With the help of LLM AI and the RAG system, we can enable city residents to jointly collect spatial data and construct a shared spatial intelligence that is dynamically updated and precise and detailed. This will ultimately enable complex spatial functions such as indoor spatial navigation, spatial memory, and retrieval of target objects. The entire process will be completed through humanized and barrier-free semantic interaction.
In the complex city, we often need to shuttle between different spaces to complete tasks, meet people and visit things. Mobile navigation, life services and social media have become indispensable applications in urban life, even though they often fail to meet some user needs, such as accurate indoor navigation and spatial guidance. However, with the implementation of LLM artificial intelligence, we have new possibilities...
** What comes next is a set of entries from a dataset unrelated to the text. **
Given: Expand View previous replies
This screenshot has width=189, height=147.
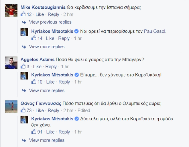Looking at the screenshot, I should point(50,22).
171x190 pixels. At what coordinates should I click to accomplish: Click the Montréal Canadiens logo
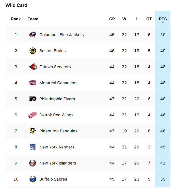click(33, 83)
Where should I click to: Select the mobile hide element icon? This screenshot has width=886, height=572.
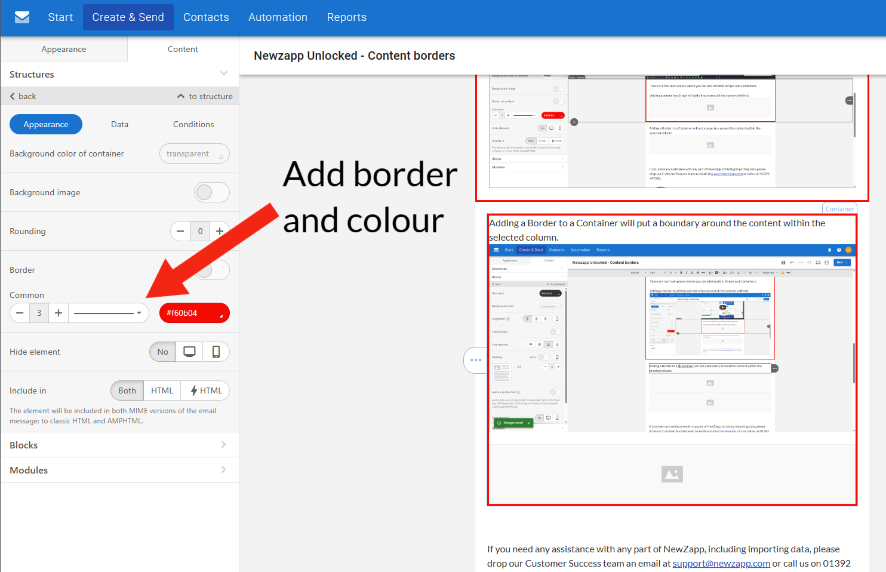point(216,352)
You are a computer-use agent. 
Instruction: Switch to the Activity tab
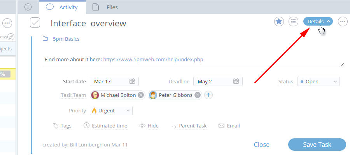(62, 7)
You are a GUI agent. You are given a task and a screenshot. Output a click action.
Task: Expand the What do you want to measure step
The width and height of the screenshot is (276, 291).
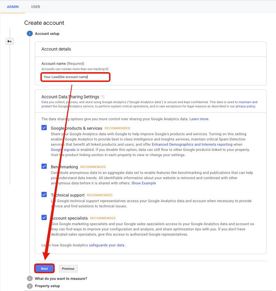[61, 278]
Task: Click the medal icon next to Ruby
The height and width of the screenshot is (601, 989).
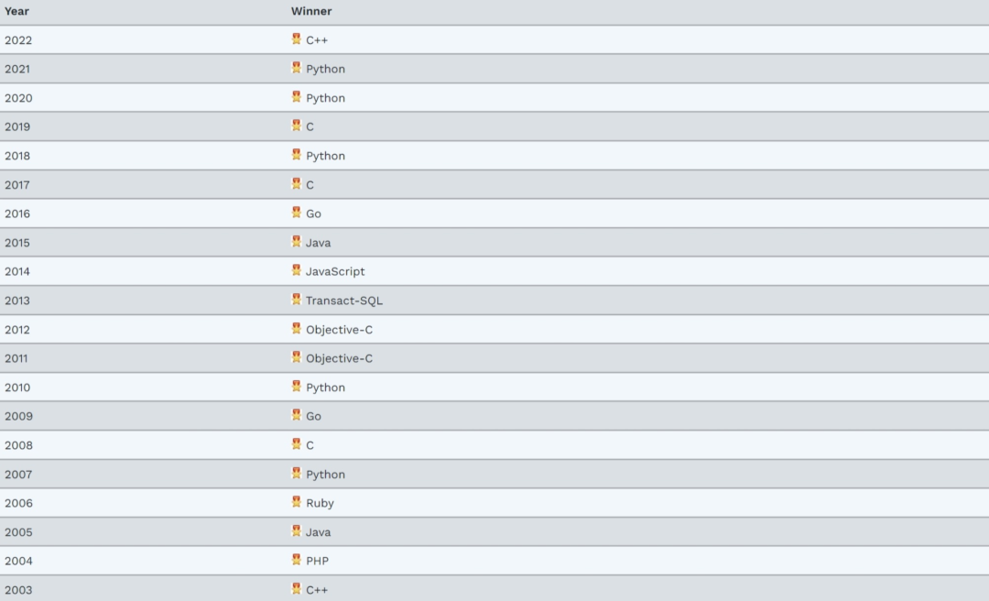Action: (x=296, y=502)
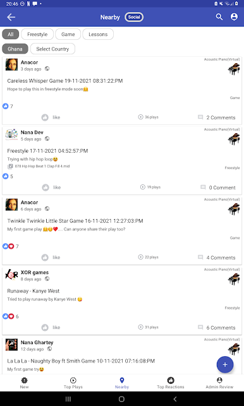Toggle the Social badge in header
The height and width of the screenshot is (406, 244).
[134, 17]
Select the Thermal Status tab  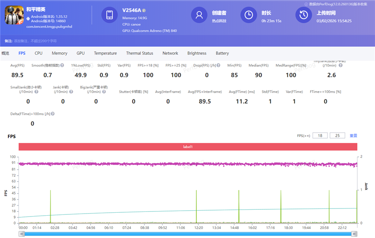pos(139,53)

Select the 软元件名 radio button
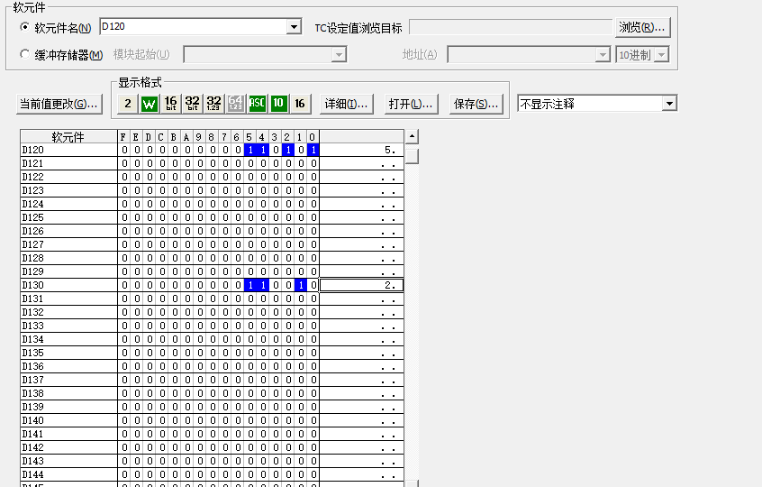24,28
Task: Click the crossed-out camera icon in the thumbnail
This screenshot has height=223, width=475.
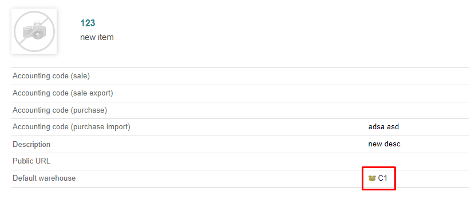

The multimodal LLM provides an intelligent foundation and interaction path for semantic interaction. Programmatic interaction between users and applications is transformed into anthropomorphic interaction with AI, that is, natural interaction including chat, images and even gestures. This interaction method will make the process of using spatial intelligence very smooth and effortless, and users will gradually transform computer applications into a kind of life partner.
A Spatial AI Agent application is built by integrating RAG, LLM and spatial data collection systems, so that users can get solutions to complex spatial problems through the simplest semantic interaction.
It is difficult for delivers to find the exact location of a customer's home in an unfamiliar residential area, and this process wastes a lot of time. They need accurate navigation of the interior spaces of residential areas and key location prompts.
Users forget the location of important objects in complex spaces, such as parking lots, and cannot find their vehicles.Based on the point cloud map and key spatial elements, the user's activity path can be recorded in real time, and the memory can be called to generate navigation when the user makes a request.
Robots lack understanding and memory of the real world. Through letting the robots access massive amounts of real-world spatial data with time information, we can build an embodied intelligence knowledge base.
Users can directly collect spatial data through the phone's camera and LiDAR sensor, and then upload it to the cloud after pre-processing it through a local program to build a RAG database.